##### Source data #####

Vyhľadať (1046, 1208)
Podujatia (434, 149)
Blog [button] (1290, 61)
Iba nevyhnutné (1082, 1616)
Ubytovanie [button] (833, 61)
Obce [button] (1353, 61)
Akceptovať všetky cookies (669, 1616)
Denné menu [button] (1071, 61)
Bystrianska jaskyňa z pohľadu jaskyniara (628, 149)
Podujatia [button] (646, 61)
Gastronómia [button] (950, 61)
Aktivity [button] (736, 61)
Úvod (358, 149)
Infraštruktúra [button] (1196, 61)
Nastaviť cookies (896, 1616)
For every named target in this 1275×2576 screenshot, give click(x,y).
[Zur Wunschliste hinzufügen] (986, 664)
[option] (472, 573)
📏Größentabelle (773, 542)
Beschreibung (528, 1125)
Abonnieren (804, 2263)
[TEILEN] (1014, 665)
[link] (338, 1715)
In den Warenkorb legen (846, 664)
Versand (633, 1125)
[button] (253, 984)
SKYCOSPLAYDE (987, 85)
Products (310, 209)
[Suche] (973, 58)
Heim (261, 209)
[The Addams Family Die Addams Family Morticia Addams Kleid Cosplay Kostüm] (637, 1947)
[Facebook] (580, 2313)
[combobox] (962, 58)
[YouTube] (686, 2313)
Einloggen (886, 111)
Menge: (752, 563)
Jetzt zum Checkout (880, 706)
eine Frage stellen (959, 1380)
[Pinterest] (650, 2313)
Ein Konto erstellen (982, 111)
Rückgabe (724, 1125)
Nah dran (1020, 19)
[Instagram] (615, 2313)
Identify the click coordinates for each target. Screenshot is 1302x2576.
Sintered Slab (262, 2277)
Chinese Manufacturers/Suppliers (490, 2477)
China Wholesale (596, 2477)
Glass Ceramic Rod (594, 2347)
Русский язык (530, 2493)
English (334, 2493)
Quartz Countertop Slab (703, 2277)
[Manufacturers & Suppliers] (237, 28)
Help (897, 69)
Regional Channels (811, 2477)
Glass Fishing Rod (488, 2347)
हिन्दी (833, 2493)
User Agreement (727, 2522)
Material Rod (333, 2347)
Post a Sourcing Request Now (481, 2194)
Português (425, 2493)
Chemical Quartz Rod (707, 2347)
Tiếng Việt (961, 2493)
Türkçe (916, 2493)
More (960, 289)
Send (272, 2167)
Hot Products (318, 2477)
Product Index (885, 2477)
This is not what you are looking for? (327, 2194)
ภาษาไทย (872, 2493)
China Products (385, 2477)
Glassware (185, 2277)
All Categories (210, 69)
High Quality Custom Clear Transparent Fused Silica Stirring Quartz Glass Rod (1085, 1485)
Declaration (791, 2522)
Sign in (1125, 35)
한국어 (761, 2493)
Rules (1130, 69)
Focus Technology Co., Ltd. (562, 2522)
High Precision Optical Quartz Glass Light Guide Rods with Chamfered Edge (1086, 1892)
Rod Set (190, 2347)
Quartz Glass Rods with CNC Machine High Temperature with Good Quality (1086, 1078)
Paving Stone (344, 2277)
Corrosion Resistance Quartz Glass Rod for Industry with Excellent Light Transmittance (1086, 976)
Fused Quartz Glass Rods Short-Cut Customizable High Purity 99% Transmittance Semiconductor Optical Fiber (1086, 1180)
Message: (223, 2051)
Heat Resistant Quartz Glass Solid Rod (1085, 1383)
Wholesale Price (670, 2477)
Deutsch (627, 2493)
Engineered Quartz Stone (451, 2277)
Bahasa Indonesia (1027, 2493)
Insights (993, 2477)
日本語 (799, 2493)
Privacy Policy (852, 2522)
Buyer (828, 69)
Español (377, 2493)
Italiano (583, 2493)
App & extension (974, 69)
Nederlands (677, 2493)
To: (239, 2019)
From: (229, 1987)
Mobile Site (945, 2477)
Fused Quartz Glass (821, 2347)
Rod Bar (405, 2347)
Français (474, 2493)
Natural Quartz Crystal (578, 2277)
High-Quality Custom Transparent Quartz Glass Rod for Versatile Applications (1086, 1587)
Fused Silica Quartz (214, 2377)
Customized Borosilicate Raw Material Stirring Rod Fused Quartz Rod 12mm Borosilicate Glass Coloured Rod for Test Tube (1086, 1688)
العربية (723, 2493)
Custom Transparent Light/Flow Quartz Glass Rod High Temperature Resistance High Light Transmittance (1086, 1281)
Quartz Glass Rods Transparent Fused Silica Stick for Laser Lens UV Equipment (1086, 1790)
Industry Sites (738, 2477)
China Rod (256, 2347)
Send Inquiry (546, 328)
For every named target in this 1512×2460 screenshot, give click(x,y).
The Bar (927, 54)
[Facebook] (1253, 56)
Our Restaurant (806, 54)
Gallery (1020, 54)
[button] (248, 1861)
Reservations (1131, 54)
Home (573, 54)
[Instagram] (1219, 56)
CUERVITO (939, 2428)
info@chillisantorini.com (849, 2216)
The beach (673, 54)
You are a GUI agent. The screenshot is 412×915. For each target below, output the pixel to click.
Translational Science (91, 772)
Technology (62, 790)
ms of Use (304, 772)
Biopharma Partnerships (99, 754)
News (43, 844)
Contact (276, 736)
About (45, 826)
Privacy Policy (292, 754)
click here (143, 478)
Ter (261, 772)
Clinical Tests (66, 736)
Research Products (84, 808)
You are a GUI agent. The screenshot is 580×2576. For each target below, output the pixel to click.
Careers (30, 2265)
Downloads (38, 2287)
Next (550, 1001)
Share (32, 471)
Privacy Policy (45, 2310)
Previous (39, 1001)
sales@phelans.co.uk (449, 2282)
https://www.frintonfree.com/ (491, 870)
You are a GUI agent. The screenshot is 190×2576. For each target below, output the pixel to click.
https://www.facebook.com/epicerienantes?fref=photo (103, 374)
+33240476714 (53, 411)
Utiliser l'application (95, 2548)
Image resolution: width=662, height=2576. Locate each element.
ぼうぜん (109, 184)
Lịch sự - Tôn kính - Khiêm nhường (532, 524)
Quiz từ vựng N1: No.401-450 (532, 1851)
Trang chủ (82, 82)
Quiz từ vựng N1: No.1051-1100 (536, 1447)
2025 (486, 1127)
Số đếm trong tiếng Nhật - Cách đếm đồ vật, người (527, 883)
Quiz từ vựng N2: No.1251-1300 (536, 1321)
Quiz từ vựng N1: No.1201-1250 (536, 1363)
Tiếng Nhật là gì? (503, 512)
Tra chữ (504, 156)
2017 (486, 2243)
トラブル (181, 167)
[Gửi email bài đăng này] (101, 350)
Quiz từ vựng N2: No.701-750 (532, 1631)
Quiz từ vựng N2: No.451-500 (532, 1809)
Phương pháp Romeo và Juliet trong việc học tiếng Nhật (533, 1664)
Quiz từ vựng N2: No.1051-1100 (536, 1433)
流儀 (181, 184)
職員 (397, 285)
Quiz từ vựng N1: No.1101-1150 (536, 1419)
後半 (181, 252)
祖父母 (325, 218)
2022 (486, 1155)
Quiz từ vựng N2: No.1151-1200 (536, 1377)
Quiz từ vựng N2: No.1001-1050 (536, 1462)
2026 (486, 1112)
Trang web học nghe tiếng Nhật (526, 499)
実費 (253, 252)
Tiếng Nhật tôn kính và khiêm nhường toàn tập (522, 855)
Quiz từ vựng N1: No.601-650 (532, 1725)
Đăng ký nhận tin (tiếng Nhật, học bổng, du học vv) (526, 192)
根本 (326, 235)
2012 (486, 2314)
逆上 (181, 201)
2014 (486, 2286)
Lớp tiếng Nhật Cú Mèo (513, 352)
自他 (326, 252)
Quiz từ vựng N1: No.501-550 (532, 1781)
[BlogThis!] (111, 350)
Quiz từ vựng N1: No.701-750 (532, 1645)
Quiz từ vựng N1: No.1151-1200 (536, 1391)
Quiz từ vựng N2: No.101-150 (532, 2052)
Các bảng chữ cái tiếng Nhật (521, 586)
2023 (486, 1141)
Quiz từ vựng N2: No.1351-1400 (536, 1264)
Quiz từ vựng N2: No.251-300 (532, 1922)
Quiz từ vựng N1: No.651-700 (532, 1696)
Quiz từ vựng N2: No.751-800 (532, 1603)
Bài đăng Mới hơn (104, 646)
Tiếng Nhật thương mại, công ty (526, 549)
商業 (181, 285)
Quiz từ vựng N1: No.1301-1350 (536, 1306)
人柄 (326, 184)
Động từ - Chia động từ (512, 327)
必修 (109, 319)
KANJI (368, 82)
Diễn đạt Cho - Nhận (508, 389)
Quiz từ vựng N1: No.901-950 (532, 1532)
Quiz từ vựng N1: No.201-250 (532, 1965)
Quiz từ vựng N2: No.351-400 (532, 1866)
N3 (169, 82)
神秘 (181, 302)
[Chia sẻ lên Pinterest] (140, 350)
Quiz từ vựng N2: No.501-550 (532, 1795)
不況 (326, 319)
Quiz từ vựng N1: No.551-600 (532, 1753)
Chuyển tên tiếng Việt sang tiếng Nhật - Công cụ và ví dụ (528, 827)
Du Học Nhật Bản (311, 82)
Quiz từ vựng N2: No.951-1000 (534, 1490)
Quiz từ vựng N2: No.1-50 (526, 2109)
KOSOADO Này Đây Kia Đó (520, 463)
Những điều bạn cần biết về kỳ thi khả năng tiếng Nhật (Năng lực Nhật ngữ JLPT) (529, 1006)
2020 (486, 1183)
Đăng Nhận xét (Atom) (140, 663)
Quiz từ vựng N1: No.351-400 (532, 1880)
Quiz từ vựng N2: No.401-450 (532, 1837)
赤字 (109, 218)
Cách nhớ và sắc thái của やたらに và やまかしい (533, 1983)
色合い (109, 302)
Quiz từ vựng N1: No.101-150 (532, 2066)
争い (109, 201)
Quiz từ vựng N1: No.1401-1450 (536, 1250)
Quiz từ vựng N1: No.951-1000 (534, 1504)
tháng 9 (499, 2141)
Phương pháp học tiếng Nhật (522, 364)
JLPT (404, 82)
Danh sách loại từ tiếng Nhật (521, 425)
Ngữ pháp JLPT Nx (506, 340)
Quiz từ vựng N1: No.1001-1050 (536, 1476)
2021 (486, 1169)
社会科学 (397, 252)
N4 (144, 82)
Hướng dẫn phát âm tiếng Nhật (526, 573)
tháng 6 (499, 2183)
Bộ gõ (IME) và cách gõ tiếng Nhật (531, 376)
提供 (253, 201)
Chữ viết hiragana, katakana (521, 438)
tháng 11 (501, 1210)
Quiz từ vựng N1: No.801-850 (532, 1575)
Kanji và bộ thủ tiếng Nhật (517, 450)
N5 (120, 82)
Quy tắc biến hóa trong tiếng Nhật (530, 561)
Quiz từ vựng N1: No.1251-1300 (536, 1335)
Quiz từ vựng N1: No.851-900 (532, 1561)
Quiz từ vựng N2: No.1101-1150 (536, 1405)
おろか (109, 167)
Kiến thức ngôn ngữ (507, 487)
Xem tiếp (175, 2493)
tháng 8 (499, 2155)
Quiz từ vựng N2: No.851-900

#####

#### Task brief:
Only the lines above from the line with "Quiz từ vựng N1: No.101-150 (532, 2066)" to the line with "Ngữ pháp JLPT Nx (506, 340)", those two lines included, should be reproduced exactly.

#### Reply to the task:
Quiz từ vựng N1: No.101-150 (532, 2066)
争い (109, 201)
Quiz từ vựng N1: No.1401-1450 (536, 1250)
Quiz từ vựng N1: No.951-1000 (534, 1504)
tháng 9 (499, 2141)
Phương pháp học tiếng Nhật (522, 364)
JLPT (404, 82)
Danh sách loại từ tiếng Nhật (521, 425)
Ngữ pháp JLPT Nx (506, 340)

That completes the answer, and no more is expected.